◆ Input material:

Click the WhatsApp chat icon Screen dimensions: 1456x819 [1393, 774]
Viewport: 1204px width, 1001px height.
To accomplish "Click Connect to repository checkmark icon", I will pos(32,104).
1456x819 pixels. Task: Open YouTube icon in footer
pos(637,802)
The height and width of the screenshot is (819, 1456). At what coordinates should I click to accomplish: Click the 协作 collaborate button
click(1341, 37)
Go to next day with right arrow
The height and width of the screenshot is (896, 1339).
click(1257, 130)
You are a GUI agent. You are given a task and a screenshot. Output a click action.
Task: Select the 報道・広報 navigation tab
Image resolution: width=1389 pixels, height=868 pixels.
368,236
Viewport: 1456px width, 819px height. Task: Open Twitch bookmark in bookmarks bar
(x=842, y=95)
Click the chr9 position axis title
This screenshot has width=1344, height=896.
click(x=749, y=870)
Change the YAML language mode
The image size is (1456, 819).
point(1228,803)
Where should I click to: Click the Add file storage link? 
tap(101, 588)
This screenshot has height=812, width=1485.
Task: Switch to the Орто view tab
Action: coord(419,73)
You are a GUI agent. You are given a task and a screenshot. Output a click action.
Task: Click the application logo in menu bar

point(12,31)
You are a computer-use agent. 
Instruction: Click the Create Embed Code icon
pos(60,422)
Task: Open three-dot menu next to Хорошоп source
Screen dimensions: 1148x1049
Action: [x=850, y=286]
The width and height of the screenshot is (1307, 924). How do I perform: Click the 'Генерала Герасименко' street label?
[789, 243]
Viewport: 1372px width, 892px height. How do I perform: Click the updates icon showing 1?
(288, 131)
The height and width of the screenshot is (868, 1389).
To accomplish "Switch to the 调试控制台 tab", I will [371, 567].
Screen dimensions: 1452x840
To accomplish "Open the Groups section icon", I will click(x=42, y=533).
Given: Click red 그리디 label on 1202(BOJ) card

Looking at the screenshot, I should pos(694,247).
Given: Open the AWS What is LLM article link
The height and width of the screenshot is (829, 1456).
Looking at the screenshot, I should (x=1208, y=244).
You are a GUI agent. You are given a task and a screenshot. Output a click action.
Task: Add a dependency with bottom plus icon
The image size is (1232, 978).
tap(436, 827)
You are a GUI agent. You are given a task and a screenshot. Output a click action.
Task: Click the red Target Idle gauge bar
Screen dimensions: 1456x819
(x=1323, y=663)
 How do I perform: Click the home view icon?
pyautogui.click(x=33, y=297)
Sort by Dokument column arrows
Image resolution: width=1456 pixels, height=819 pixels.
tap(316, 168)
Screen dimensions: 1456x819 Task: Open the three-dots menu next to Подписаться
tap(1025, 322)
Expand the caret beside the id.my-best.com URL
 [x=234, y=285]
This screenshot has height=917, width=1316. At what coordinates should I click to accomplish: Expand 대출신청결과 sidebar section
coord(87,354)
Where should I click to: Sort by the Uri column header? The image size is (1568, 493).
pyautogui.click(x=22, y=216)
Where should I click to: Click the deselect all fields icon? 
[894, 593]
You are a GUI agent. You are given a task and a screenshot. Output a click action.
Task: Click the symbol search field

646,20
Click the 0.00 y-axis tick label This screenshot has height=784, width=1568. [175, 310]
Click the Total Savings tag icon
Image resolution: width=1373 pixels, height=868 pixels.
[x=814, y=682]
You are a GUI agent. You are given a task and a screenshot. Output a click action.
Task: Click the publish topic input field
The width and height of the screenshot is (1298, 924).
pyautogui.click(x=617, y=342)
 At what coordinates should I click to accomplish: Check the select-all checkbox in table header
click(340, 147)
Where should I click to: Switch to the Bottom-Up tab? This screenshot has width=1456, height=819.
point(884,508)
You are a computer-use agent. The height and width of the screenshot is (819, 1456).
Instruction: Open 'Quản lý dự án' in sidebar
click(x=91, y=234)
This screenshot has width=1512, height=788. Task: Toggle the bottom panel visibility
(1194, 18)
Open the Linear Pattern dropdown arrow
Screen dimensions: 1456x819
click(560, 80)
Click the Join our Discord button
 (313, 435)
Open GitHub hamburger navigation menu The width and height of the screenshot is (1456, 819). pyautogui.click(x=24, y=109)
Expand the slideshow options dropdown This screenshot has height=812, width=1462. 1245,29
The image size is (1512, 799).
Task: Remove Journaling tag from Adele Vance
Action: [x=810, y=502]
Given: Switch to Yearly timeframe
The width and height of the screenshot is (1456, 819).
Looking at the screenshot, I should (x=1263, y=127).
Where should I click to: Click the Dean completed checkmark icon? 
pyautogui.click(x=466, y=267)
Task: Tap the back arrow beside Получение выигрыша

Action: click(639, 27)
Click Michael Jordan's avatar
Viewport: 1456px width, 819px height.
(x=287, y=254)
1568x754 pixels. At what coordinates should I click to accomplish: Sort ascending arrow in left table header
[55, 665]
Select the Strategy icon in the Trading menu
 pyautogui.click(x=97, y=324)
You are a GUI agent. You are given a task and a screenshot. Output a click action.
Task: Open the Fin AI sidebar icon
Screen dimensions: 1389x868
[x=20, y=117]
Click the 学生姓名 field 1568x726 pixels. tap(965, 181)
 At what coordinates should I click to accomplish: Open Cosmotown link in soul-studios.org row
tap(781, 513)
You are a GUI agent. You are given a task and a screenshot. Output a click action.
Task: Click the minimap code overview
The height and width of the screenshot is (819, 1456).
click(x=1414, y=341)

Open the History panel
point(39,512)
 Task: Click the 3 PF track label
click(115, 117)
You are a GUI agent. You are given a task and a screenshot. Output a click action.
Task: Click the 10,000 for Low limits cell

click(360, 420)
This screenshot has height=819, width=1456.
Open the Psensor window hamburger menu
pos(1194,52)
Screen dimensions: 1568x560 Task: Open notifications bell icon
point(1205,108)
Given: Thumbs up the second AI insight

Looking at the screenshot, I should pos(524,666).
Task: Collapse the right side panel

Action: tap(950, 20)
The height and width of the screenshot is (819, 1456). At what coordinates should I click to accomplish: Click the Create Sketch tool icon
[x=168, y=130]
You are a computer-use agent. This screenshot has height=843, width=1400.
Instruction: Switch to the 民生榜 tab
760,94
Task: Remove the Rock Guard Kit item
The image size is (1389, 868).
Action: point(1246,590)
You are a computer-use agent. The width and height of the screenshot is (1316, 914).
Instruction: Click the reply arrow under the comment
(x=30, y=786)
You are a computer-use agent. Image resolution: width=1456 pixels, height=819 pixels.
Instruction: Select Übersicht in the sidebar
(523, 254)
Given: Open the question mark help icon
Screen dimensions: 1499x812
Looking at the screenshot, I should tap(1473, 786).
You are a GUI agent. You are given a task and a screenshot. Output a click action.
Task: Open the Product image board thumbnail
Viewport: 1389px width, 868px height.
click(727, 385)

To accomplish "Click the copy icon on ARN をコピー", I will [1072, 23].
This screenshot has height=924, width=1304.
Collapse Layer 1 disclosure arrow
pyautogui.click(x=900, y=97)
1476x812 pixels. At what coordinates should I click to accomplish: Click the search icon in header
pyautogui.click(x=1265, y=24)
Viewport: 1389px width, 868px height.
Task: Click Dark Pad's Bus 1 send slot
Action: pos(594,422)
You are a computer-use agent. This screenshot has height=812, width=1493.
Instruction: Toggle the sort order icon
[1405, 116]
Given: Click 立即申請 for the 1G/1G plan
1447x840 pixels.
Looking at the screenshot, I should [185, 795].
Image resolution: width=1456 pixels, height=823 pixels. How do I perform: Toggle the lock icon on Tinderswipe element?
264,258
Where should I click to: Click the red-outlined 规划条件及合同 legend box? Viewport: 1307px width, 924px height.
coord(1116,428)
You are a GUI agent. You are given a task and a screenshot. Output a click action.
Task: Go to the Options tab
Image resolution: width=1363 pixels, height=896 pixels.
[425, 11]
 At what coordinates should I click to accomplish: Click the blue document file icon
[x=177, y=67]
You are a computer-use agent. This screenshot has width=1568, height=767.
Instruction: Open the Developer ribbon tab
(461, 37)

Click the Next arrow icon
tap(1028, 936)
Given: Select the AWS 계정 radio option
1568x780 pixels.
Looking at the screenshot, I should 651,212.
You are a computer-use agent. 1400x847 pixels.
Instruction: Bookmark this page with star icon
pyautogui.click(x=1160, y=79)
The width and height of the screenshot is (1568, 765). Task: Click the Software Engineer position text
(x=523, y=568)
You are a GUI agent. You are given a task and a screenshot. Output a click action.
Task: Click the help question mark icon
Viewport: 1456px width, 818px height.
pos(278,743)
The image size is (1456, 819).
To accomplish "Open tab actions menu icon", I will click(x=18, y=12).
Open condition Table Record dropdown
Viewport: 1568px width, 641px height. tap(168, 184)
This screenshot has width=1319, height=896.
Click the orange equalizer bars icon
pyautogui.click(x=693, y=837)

◆ Problem: Using the records above, work out how many lines hold the string "question"; answer with that number alone.

◆ Answer section: 2